The most extraordinary evidence of how wrong is the path our leaders are embarked on comes not just from their misnaming of this crisis ---- it has been argued between feds and province as simply a “jurisdictional issue”, a staggering example of a displaced euphemism ---- but rather in the eco-pornography launched by the Alberta government, by way of a TV advertisement showing an aggressively healthy-looking Alberta family marching off towards the horizon in a sunny world untroubled by any problems, the commentary remarking  how Alberta oil is essential to the national interest, or words to that effect.
 The very opposite of what is the actual truth. If we dig out all of our Alberta oil, we are going to be well along in the destruction of a settled, productive and successful Canadian lifestyle.
So not only do we have doubtful allies in our decision to join the current naked effort of the United States to re-establish U.S. hegemony over all of Latin America, something that until recent years they had traditionally enjoyed (at least since the declaration of the Monroe Doctrine in 1923). Global priorities have changed so dramatically in recent years, that most of the world would probably welcome American adherence to the Monroe Doctrine, if only they would not try to apply it to the entire world, as now happens.
(Recall: the Doctrine had four main points: (1) the United States would not interfere in the internal affairs of or the wars between European powers; (2) the United States recognized and would not interfere with existing colonies and dependencies in the Western Hemisphere; (3) the Western Hemisphere was closed to future colonization; and (4) any attempt by a European power to oppress or control any nation in the Western Hemisphere would be viewed as a hostile act against the United States.)
In addition, we have recently had this kerfuffle about the demotion, and finally the quitting, of a cabinet minister.

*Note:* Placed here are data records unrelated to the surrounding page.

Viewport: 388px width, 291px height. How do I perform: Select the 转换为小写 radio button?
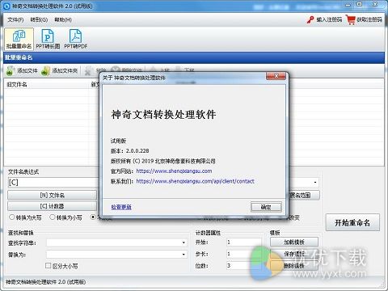coord(53,217)

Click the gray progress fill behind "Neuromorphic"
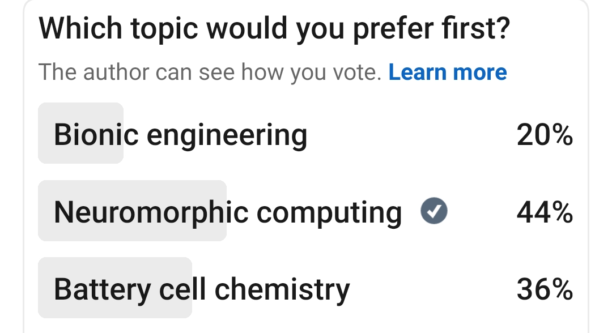click(x=131, y=231)
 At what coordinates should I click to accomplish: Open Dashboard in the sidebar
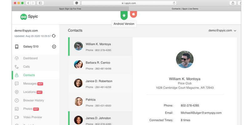30,58
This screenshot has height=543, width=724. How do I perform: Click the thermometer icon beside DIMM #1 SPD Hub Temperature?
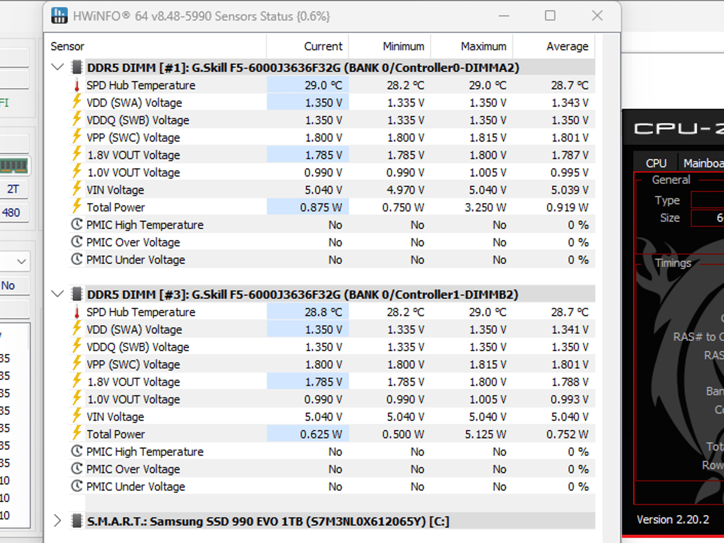(x=77, y=86)
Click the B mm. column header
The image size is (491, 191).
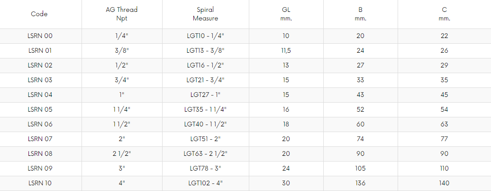tap(360, 14)
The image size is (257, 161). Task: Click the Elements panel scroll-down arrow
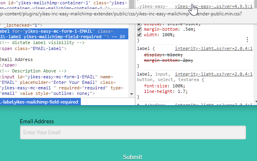point(131,94)
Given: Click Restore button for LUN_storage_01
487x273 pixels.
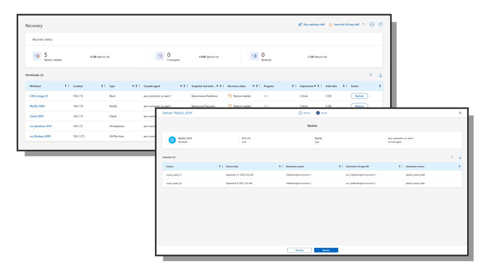Looking at the screenshot, I should coord(359,96).
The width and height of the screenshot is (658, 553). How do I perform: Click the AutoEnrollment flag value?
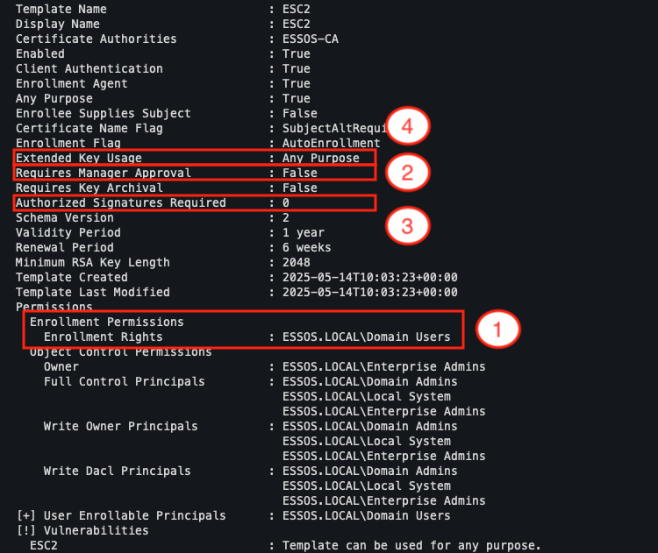331,143
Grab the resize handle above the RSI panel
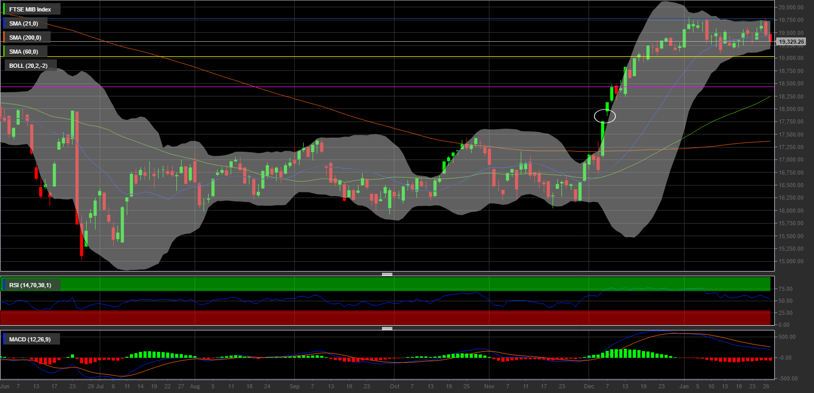814x393 pixels. pos(387,274)
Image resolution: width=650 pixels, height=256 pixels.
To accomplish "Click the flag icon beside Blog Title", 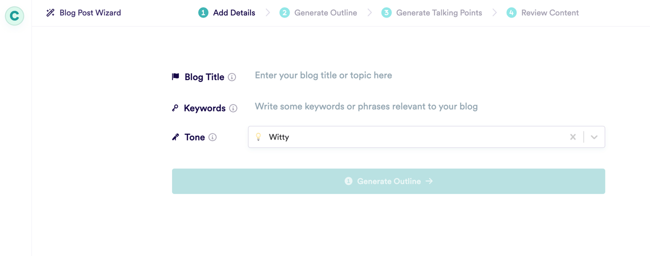I will (176, 77).
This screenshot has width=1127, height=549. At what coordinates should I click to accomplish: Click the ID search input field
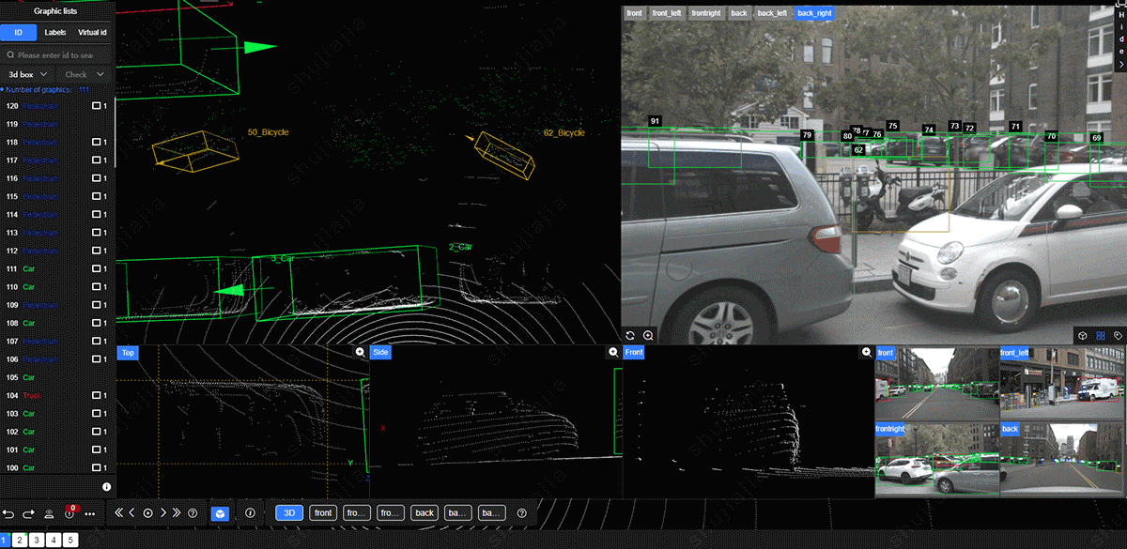61,55
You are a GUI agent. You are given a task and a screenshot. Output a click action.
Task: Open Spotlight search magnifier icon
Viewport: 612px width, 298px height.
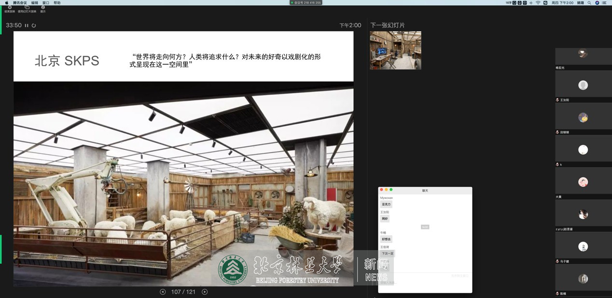point(589,3)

It seems that a new penalty was created called a “remediation agreement” under which an entity like SNC Lavalin, a huge multinational engineering firm, when accused of some misdemeanor, would, instead of being charged, found guilty and all the rest, be heavily fined without an actual conviction being recorded. It appears that in the event of a conviction –-- in this particular case, of alleged bribery in order to obtain contracts --- a convicted company would be banned from tendering for government contracts for ten years.  Since some 8,7000 workers, and their families,  in Canada depend to a considerable extent on this company’s obtaining government work, the “remediation” procedure would appear to be a reasonable measure to ensure that the workers of a company would not necessarily be the main sufferers from the misdemeanours of their bosses. I can support any such outcome. The kerfuffle seems to be around the knowledge that the rich and powerful can  move governments even to change laws at their request. So what else is new? We didn’t already know that? I always find it hard to really bloviate in sync with all these conservative members of the  media commentariat who are currently foaming at the mouth in indignation.